Material for this task:
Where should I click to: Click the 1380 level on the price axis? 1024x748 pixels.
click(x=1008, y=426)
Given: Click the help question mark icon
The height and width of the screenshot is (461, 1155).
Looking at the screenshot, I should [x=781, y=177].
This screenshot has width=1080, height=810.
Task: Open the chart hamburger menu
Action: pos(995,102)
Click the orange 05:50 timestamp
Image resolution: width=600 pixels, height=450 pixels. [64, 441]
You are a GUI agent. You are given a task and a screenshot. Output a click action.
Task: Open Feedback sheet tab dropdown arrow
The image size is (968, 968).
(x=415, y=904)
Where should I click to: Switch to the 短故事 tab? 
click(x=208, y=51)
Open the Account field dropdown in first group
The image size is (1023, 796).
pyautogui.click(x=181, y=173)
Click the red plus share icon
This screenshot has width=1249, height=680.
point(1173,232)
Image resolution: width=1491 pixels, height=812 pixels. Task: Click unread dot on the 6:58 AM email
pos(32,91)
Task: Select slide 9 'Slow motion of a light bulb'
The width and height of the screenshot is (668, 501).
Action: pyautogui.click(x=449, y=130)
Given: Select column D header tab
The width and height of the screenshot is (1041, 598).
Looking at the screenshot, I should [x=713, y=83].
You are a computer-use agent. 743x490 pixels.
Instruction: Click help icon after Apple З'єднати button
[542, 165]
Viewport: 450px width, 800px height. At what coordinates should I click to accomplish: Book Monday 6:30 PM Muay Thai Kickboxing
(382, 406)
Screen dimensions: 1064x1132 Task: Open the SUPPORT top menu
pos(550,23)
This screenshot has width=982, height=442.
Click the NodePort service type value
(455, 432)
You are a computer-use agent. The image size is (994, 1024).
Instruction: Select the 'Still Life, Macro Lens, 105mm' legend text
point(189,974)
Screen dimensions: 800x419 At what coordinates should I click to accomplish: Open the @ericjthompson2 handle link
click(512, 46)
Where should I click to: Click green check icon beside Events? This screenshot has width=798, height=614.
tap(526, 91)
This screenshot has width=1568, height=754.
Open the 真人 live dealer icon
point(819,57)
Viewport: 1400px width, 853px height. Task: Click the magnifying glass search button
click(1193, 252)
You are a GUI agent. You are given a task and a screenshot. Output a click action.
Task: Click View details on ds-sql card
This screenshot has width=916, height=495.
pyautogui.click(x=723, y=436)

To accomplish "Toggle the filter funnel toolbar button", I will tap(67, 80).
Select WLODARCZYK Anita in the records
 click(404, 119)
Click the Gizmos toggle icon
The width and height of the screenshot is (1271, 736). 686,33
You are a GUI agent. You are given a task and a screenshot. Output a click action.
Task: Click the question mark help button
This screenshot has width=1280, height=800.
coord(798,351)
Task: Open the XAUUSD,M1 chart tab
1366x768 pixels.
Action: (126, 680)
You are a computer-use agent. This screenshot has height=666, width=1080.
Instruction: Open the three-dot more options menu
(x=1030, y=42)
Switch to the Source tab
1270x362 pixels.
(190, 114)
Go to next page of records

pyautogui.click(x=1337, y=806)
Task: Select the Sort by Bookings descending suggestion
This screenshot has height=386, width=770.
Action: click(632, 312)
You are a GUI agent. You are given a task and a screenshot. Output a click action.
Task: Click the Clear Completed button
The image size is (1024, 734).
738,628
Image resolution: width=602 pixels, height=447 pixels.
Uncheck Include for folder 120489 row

To do: Output the full listing again with nothing altered.

Result:
Where should I click to: Click the 1380 level on the price axis? 1024x748 pixels.
click(x=1008, y=426)
Given: Click the help question mark icon
The height and width of the screenshot is (461, 1155).
Looking at the screenshot, I should [x=781, y=177].
This screenshot has width=1080, height=810.
Task: Open the chart hamburger menu
Action: pos(995,102)
Click the orange 05:50 timestamp
Image resolution: width=600 pixels, height=450 pixels. [64, 441]
You are a GUI agent. You are given a task and a screenshot. Output a click action.
Task: Open Feedback sheet tab dropdown arrow
The image size is (968, 968).
(x=415, y=904)
Where should I click to: Switch to the 短故事 tab? 
click(x=208, y=51)
Open the Account field dropdown in first group
The image size is (1023, 796).
pyautogui.click(x=181, y=173)
Click the red plus share icon
This screenshot has width=1249, height=680.
point(1173,232)
Image resolution: width=1491 pixels, height=812 pixels. Task: Click unread dot on the 6:58 AM email
pos(32,91)
Task: Select slide 9 'Slow motion of a light bulb'
The width and height of the screenshot is (668, 501).
Action: pyautogui.click(x=449, y=130)
Given: Select column D header tab
The width and height of the screenshot is (1041, 598).
Looking at the screenshot, I should [x=713, y=83].
You are a computer-use agent. 743x490 pixels.
Instruction: Click help icon after Apple З'єднати button
[542, 165]
Viewport: 450px width, 800px height. At what coordinates should I click to accomplish: Book Monday 6:30 PM Muay Thai Kickboxing
(382, 406)
Screen dimensions: 1064x1132 Task: Open the SUPPORT top menu
pos(550,23)
This screenshot has width=982, height=442.
Click the NodePort service type value
(455, 432)
You are a computer-use agent. The image size is (994, 1024).
Instruction: Select the 'Still Life, Macro Lens, 105mm' legend text
point(189,974)
Screen dimensions: 800x419 At what coordinates should I click to accomplish: Open the @ericjthompson2 handle link
click(512, 46)
Where should I click to: Click green check icon beside Events? This screenshot has width=798, height=614.
tap(526, 91)
This screenshot has width=1568, height=754.
Open the 真人 live dealer icon
point(819,57)
Viewport: 1400px width, 853px height. Task: Click the magnifying glass search button
click(1193, 252)
You are a GUI agent. You are given a task and a screenshot. Output a click action.
Task: Click View details on ds-sql card
This screenshot has width=916, height=495.
pyautogui.click(x=723, y=436)

To accomplish "Toggle the filter funnel toolbar button", I will tap(67, 80).
Select WLODARCZYK Anita in the records
 click(404, 119)
Click the Gizmos toggle icon
The width and height of the screenshot is (1271, 736). 686,33
You are a GUI agent. You are given a task and a screenshot. Output a click action.
Task: Click the question mark help button
This screenshot has width=1280, height=800.
coord(798,351)
Task: Open the XAUUSD,M1 chart tab
1366x768 pixels.
Action: (126, 680)
You are a computer-use agent. This screenshot has height=666, width=1080.
Instruction: Open the three-dot more options menu
(x=1030, y=42)
Switch to the Source tab
1270x362 pixels.
(190, 114)
Go to next page of records

pyautogui.click(x=1337, y=806)
Task: Select the Sort by Bookings descending suggestion
This screenshot has height=386, width=770.
Action: click(632, 312)
You are a GUI agent. You are given a task and a screenshot. Output a click action.
Task: Click the Clear Completed button
The image size is (1024, 734).
738,628
Image resolution: width=602 pixels, height=447 pixels.
Uncheck Include for folder 120489 row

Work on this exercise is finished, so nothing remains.